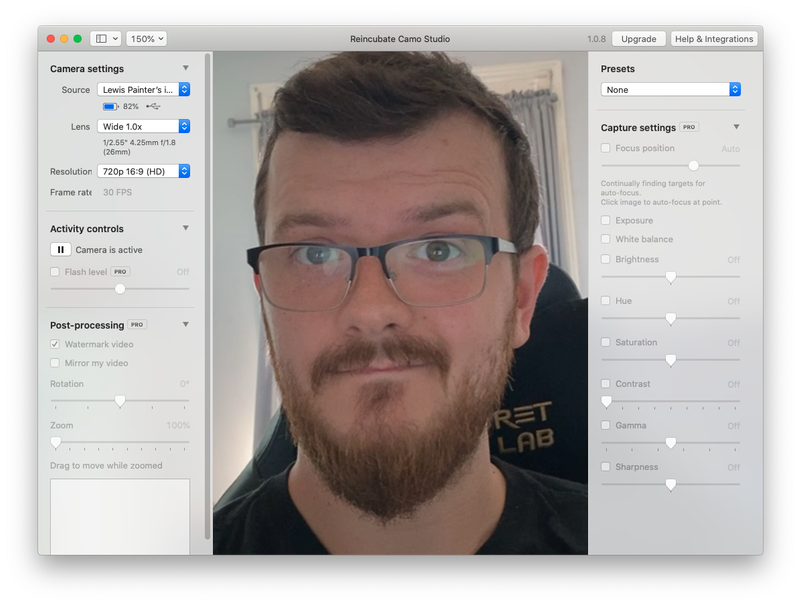
Task: Open the 150% zoom level menu
Action: [x=146, y=39]
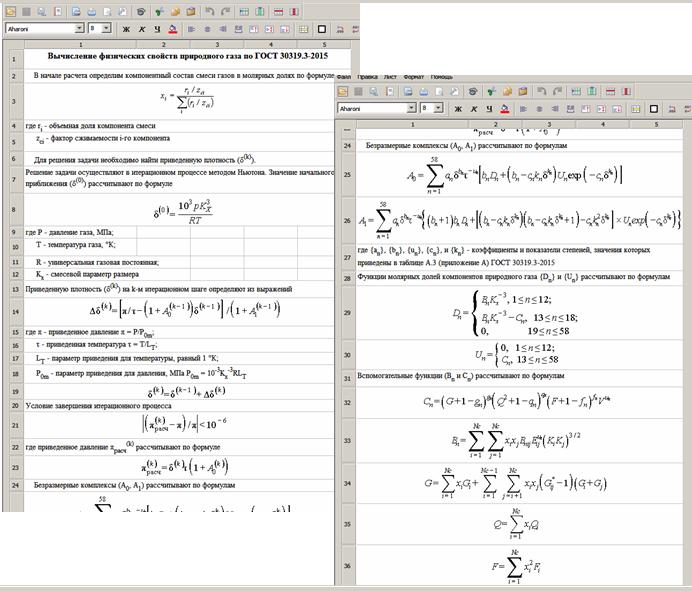
Task: Toggle italic (К) in the back window
Action: point(141,30)
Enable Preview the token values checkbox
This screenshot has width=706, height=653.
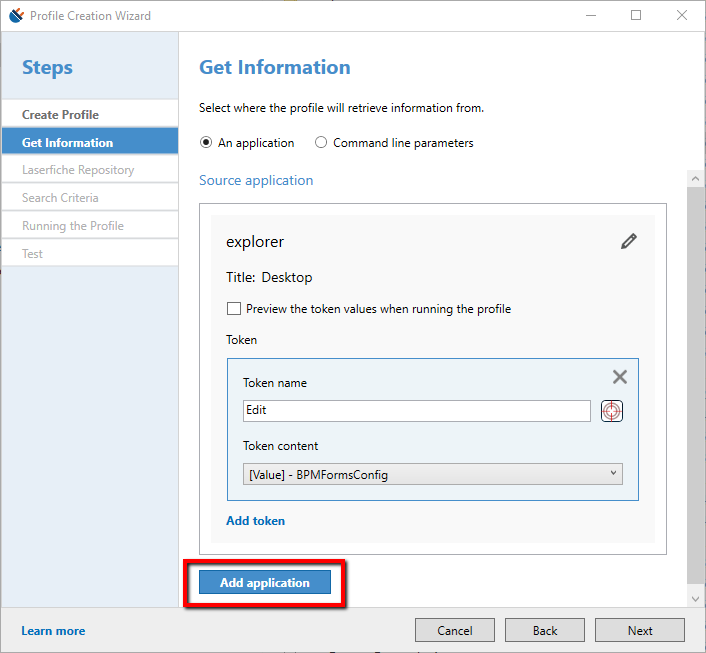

-- Problem to work on --
Write out every line of the records above word for word, leaving out the pictures.

-- Complete output --
Task: Open the 150% zoom level menu
Action: [x=146, y=39]
Task: Toggle italic (К) in the back window
Action: point(141,30)
Enable Preview the token values checkbox
This screenshot has width=706, height=653.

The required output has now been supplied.